▶ **Provided data**:
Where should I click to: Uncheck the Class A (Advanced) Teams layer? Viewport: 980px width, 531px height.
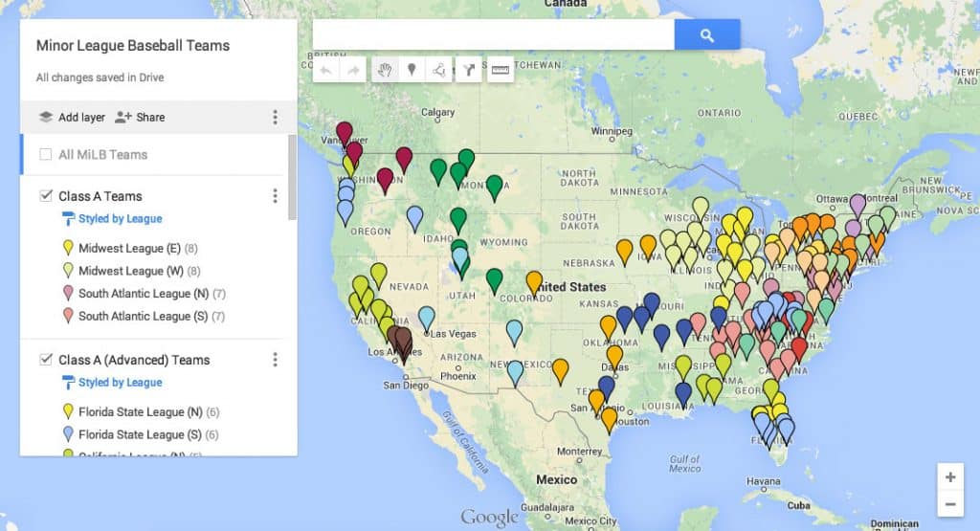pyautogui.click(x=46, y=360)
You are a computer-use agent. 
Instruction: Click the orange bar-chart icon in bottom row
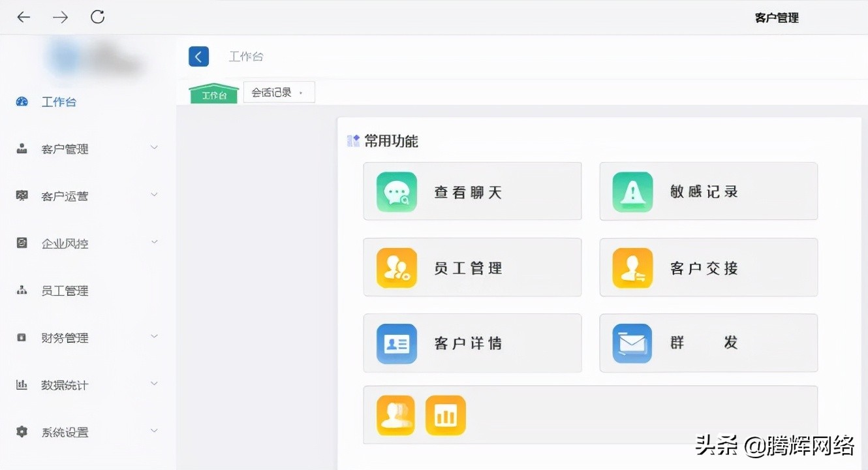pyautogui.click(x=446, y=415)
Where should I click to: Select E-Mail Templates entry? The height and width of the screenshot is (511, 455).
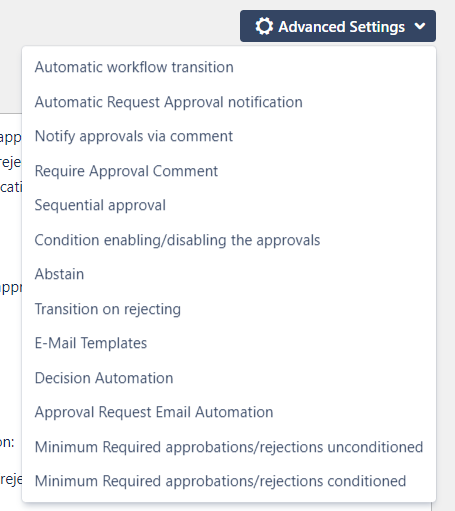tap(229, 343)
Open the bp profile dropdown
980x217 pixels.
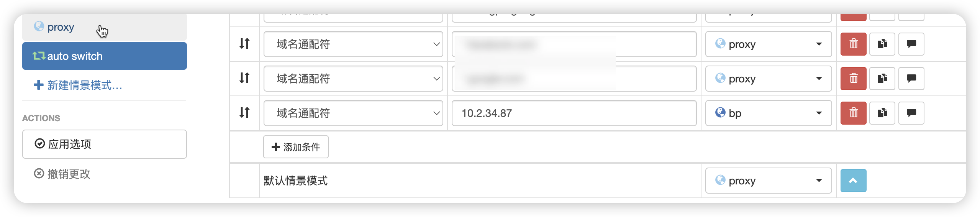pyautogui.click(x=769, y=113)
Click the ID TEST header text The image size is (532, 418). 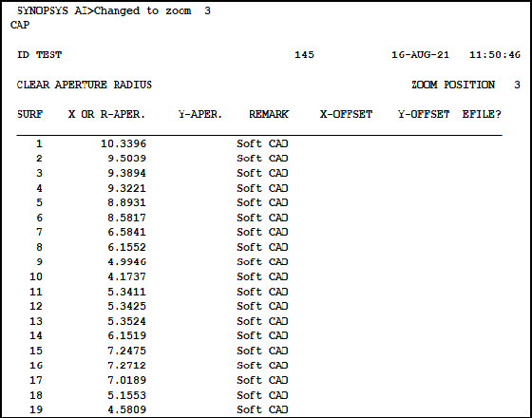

▶ **Work request**:
Each line from the one with "980x217 pixels." to the final line of the data above is to be printed exactly; no picture should appear in the copy.

▶ **The completed task**:
980x217 pixels.
pyautogui.click(x=769, y=113)
Click the ID TEST header text The image size is (532, 418). 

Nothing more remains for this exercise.